SHORT EXERCISE A: Name every feature the Van Briggle entry tells visitors to hunt for while circling the building.
SHORT EXERCISE B: Write the next part of the Van Briggle entry, picking up after its last sentence.

Entry No. 92 — the Colorado Springs file — filed under: art-nouveau
Van Briggle Memorial Pottery Building
Most people drive past this 1907 building near Monument Valley Park without realizing they're looking at one of the great Art Nouveau tile works in America. Artus Van Briggle was a brilliant young potter who died of TB at 35; his widow Anne built this as a working pottery and a memorial to him, sheathing the walls in more than 5,000 of her own glazed tiles and crowning it with two massive bottle-shaped kiln chimneys covered in terra-cotta flowers. Today it quietly houses Colorado College's facilities department — a gorgeous, half-secret monument to grief hiding in plain sight.
The move: Stroll over from Monument Valley Park and circle the building slowly — hunt the conjoined-AA logo tiles, the floral terra-cotta, and the two great bottle kilns — then read each other the story of the widow who built it. Time it for the fall festival if you want to get inside.

DATA PROVIDED:
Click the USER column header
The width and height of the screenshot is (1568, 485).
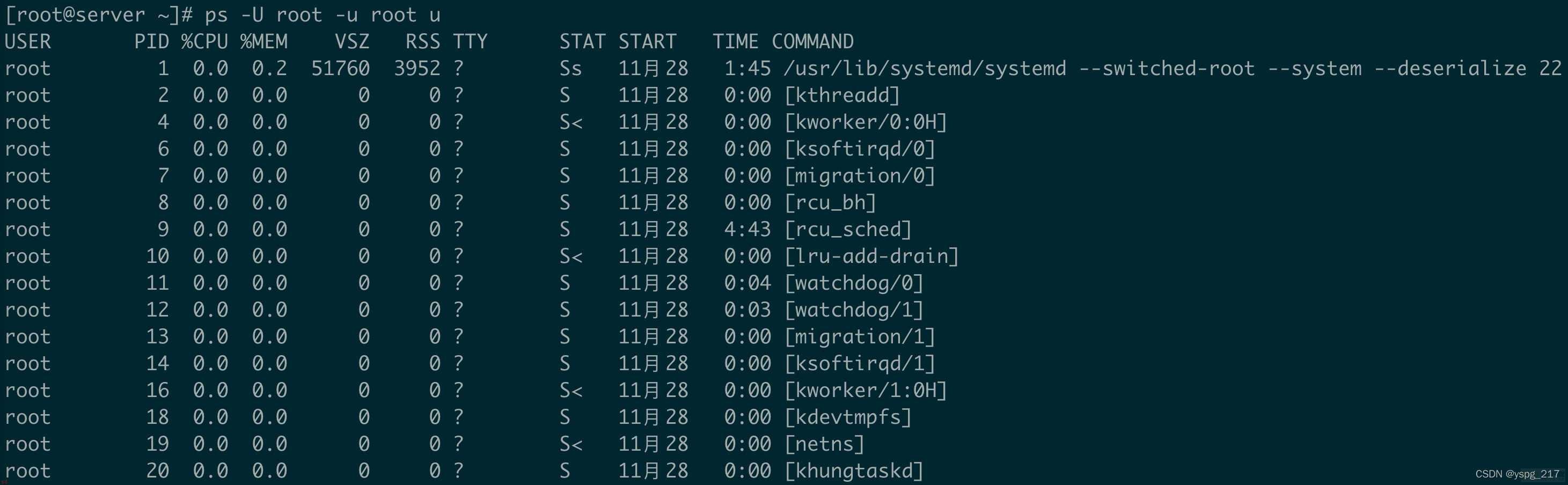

TASK ANSWER A:
- the conjoined-AA logo tiles
- the floral terra-cotta
- the two great bottle kilns

TASK ANSWER B:
📍 Before you go It's a working Colorado College office building — the draw is the exterior, free and anytime. Inside is open to the public only during the fall festival; don't disturb staff otherwise.
- 📍 Westside / Monument Valley Park
- 💸 Free
- ⚡ Low-key
- 🌗 Outdoors
Where: 1125 Glen Ave (SE of W Uintah St & Glen Ave, by Monument Valley Park), Colorado Springs, CO 80904
Hours: Exterior viewable anytime (now CC offices). Interior tours only during the annual fall Historic Van Briggle Pottery Festival.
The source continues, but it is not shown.